═══ TEXT

University Hospital President and CEO John Kastanis is stepping down from his post effective Dec. 14 in the wake of several turbulent months in which the facility has been embroiled in controversy over the deaths of three premature infants that may have been caused by a bacterial infection in the neonatal intensive care unit.
Following the incidents the New Jersey Department of Health dispatched a survey team to investigate the hospital's internal notification policies. The department reported the Newark hospital’s own infection control program was not initially aware of the deaths.
One of the infants died in October and two in November, according to state health officials.
The health department first became aware of the infection Oct. 1 when two cases of Acinetobacter baumannii were confirmed in the NICU. The department ordered a Directed Plan of Correction on Oct. 25 that required the hospital to hire a full-time certified infection control practitioner to guide efforts.
Kastanis was a no-show Tuesday when the Senate Health, Human Services and Senior Citizens Committee heard testimony from state health officials about the impact of a recent outbreak of pediatric adenovirus cases at the Wanaque Center for Nursing and Rehabilitation Center. The committee also addressed deficiencies in infection control and subsequent actions taken by University Hospital officials.
In a statement, University Hospital said Kastanis will return to his urban teaching hospital and health care system consulting practice.
Kastanis joined the hospital in 2016 after a four-year stint as the head of Temple University Hospital in Philadelphia.

══════
═══ GIVEN DATA

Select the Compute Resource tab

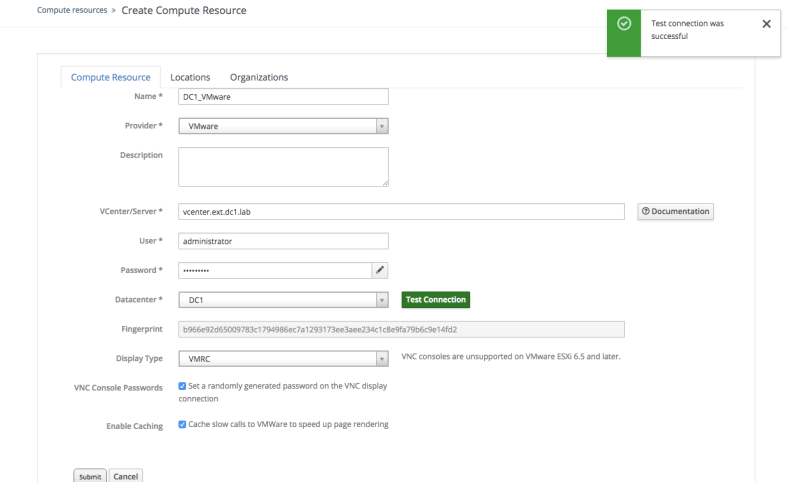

══════

» TASK LIST:
1. According to the article on University Hospital's CEO, on what date did the state health department order a Directed Plan of Correction?
2. Please extend the article on University Hospital's CEO, picking up after its final sentence.

» ANSWERS PER TASK:
1. Oct. 25

2.
“During his time at University Hospital, Kastanis recruited a new leadership team of experienced professionals who will continue to focus on aggressively improving the quality of care provided and driving the financial health of the institution,” according to the statement.
“I am proud to have built a talented leadership team and to have continually challenged them to improve the quality of care provided here every single day. Those of us in the building, regardless of position, know that we have started to see improvements that will benefit our community’s health care and position us for the future,” said Kastanis in the statement. “As the state-sponsored Level 1 Trauma Center, we are well aware of the special role we play.”
In an effort to address quality of care and financial security issues, Gov. Phil Murphy in August signed an executive order that required the health department to appoint a monitor to oversee the hospital’s affairs. Dr. Shereef Elnahal appointed veteran health care executive Judy Persichilli to fill that role.